バカ正直に繊細なお前は、きっと僕以上に、僕の過去に傷つくのだろう?
分かるから。
お前のことなら、分かるから。
「水くさいじゃないですか」
そんなお前は、見たくない。
「その髪も……父の言葉を気にしたから、ですよね? 僕のこと、信じられませんか?」
今にも泣き出しそうな顔で、ミンホは必死に、突然心を閉ざしたナビに縋りつく。
「言ってくれれば、僕だって少しは……」
その言葉に、ナビの口元がフッと歪んだ。
「何が、可笑しいんですか?」
ミンホが信じられないものを見るような目で、ナビを見つめる。ナビはやがてクスクスと、声に出して笑い始めた。
「お前、僕のこと買いかぶりすぎだよ」
ナビは空になった通帳をテーブルの上でミンホに突き返した。
「事情なんてない。ムシャクシャしてたから、全部使ってやったんだ」
「嘘……でしょ?」
「嘘じゃないよ。お上品な家族見せつけられて、ムカついたから、当てつけでやったんだ」
ミンホが大きな目を見開いたまま、ナビを見つめる。嘘だと、冗談だと、ナビが言ってくれるのを待っているのが、痛いほど伝わって来て、ナビの胸も苦しさに悲鳴を上げる。
だがそれを振り切るように、ナビは声を荒げた。
「髪だって、なんで僕がお前の親父のことを、いちいち気にしなきゃいけないのさ」
意地の悪い笑みを顔に貼り付かせて、ナビは最後まで演技を続ける。
「本当は、お前も思ってるんだろ?」
「……何を?」
「育ちが違うって」
ガタッとテーブルが鳴った。
殴られるかと思った。
殴られた方が良かった。
テーブルの下で拳を握り締めたミンホは、震えながら、ただ哀しげに、搾り出すような声で呟いた。
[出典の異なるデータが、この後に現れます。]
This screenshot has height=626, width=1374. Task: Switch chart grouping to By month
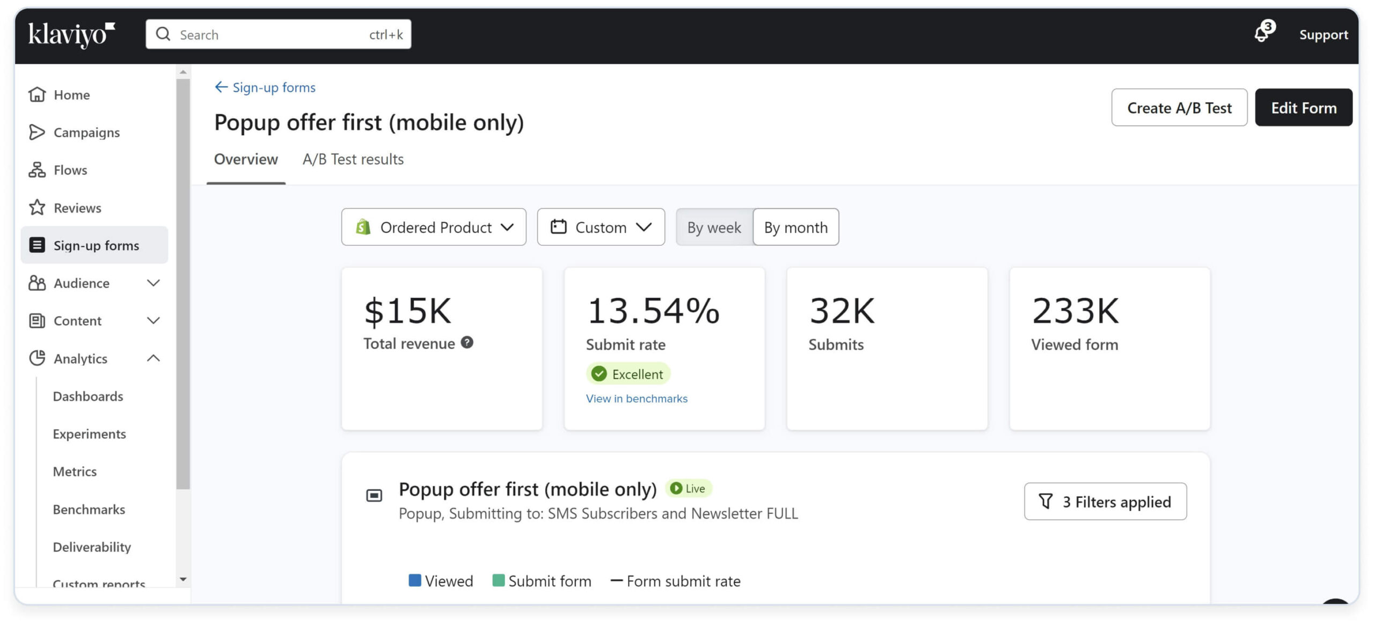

「……僕は、一度だって、あなたをそんな風に思ったことはなかったです」
ガタッ――
再びテーブルを鳴らして、ミンホが席を立つ。
ミンホはそれ以上何も言わず、黙って喫茶店を出て行った。
ミンホが立った後のテーブルには、すっかり冷めてしまったコーヒーカップが一つ取り残されていた。
黒く濁ったカップの表面に、口元だけに貼りつけたような不自然な笑みを浮かべる自分の顔が映っていた。
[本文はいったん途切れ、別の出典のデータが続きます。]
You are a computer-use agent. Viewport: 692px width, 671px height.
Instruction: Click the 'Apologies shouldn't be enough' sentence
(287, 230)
そんな自分の顔が可笑しくて、ナビはフッとカップの上に笑いを零した。
カップの表面が揺れて、可笑しな顔はもっと滑稽に歪んで滲む。
「ふふ……アハハ……ッ!」
声に出して零れ落ちた笑いは、いつのまにか息を殺した嗚咽に変わっていた。
ナビは口元に当てた手の甲に歯を立て、一人残されたテーブルに座り、声を殺して泣いた。